The foundation has committed a minimum of $425,000 over four years towards Wimmera Cancer Centre at Wimmera Base Hospital.
Entry to the garden, at 2866 Northern Grampians Road, Wartook, on the way to Zumsteins, is $10 for adults and free for children.
Laharum Hall Committee will host a barbecue lunch and there will be plants for sale.
The venue is wheelchair accessible and plenty of seating will be available.
Work on Wartook Gardens, which started as an open paddock, began in 1975 after a house was built on the site.
Mr Raleigh said the garden started with a 100-metre square and about 600 plants the couple had brought from Melbourne.
“The aim of planting such a large garden was to be able to demonstrate that there are many beautiful plants that can be grown, that are not generally available to the public,” he said.

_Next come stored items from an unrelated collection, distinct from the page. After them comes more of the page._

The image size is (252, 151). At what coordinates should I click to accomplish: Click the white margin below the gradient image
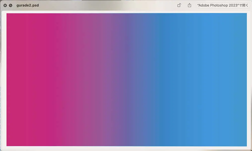tap(126, 148)
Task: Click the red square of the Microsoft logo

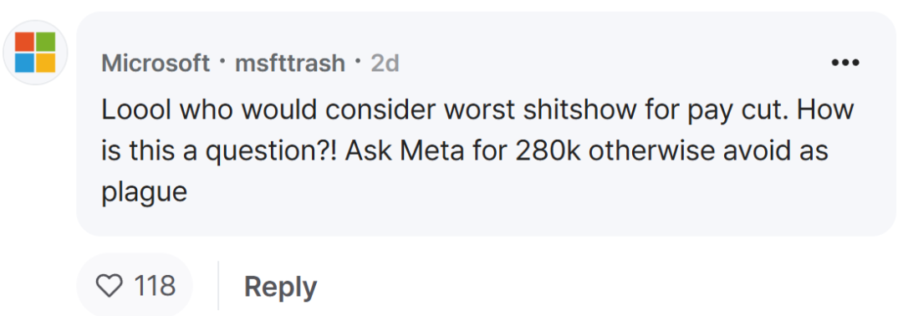Action: (25, 42)

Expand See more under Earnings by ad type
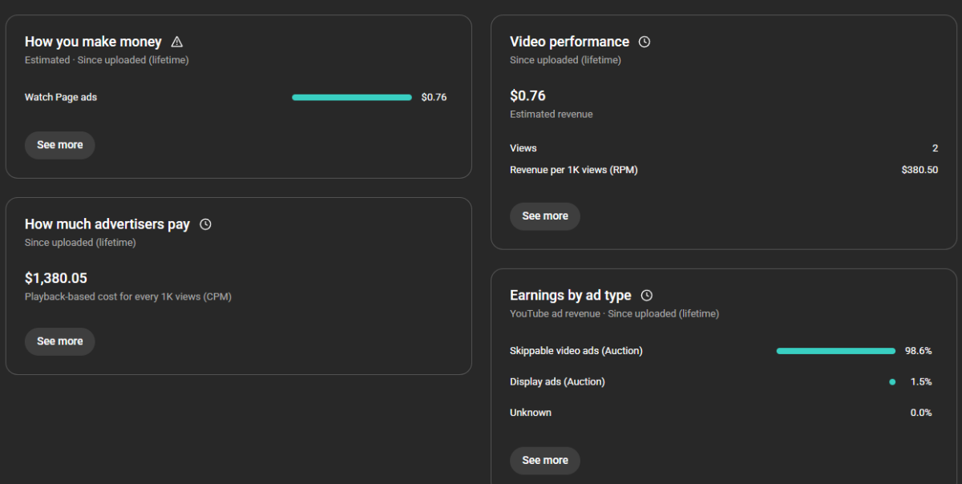coord(545,461)
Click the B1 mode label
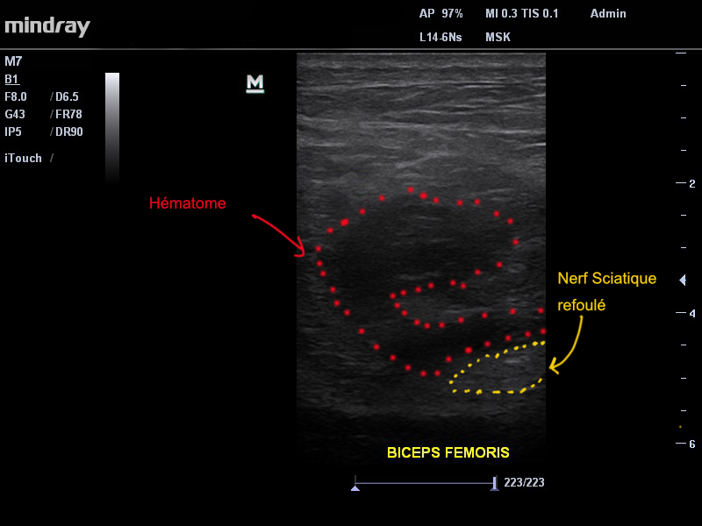 pos(11,79)
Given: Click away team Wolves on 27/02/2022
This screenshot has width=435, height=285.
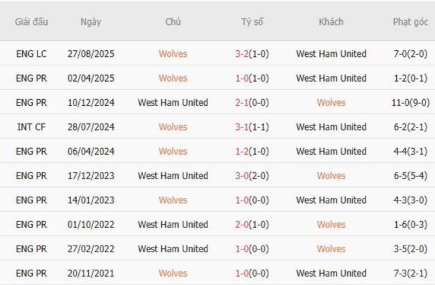Looking at the screenshot, I should pos(331,249).
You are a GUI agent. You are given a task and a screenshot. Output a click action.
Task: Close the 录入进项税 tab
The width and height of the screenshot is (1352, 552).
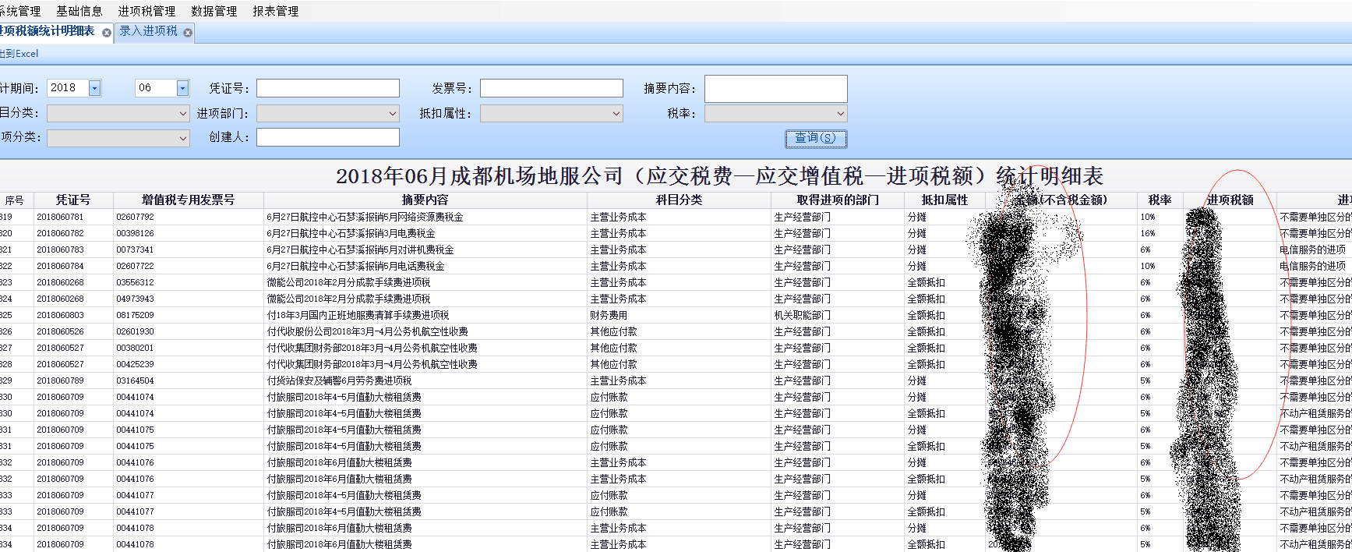click(188, 33)
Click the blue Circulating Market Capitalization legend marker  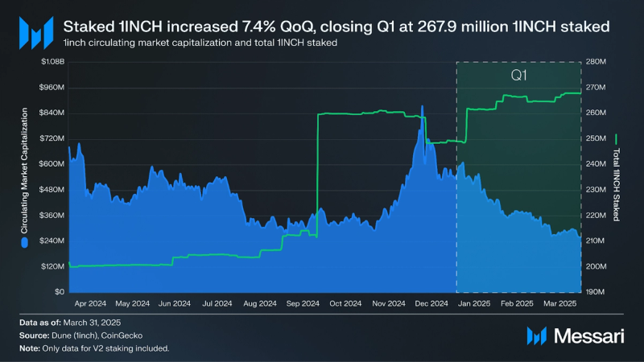click(25, 243)
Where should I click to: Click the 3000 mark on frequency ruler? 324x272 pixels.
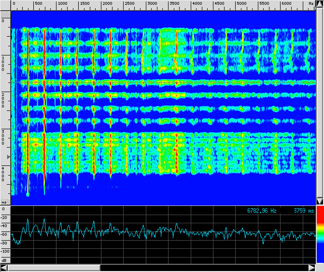(x=152, y=4)
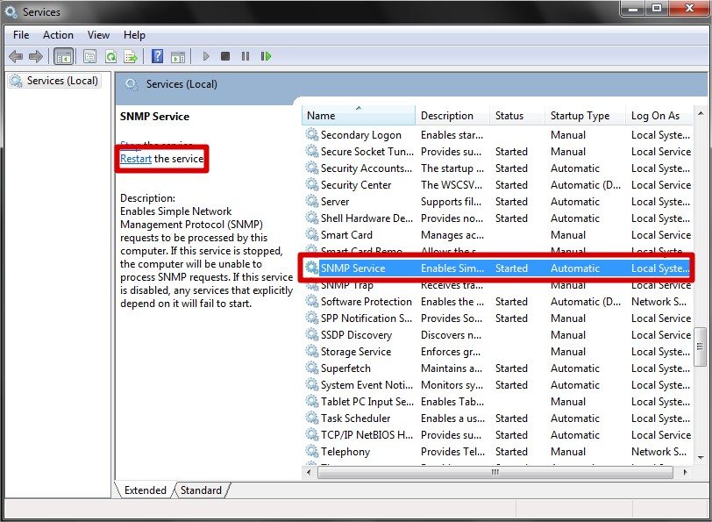Screen dimensions: 712x522
Task: Open Properties via toolbar icon
Action: [x=89, y=56]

By the early 1980s, the Raleighs had extended the garden to cover five acres, containing thousands of native plants collected from across Australia, nurseries, friends and other avid gardeners.
“We also have a large exotic section with 150 roses, many irises, clematis, lots of daffodils, hyacinths, ranunculus and anemones. There are also many other plants that we have been able to fit in,” Mr Raleigh said.
“We both have understandably many favourites. We love the blues of the Dampieras, Lechenaultias and Hoveas. We love the perfume of the roses, the incredible colours of some of the hyacinths and other bulbs.
“We love the huge flowers on some of the clematis, and the diversity, form and colours of the many Hakeas.
“With a garden of this size and our passion for plants, maintenance takes many hours. By mulching the garden with scoria we are reducing the weed problem and conserving water at the same time.
“We look at the garden as our fitness centre – we do lots of walking, shovelling, digging and planting and it is our daily means of exercise.”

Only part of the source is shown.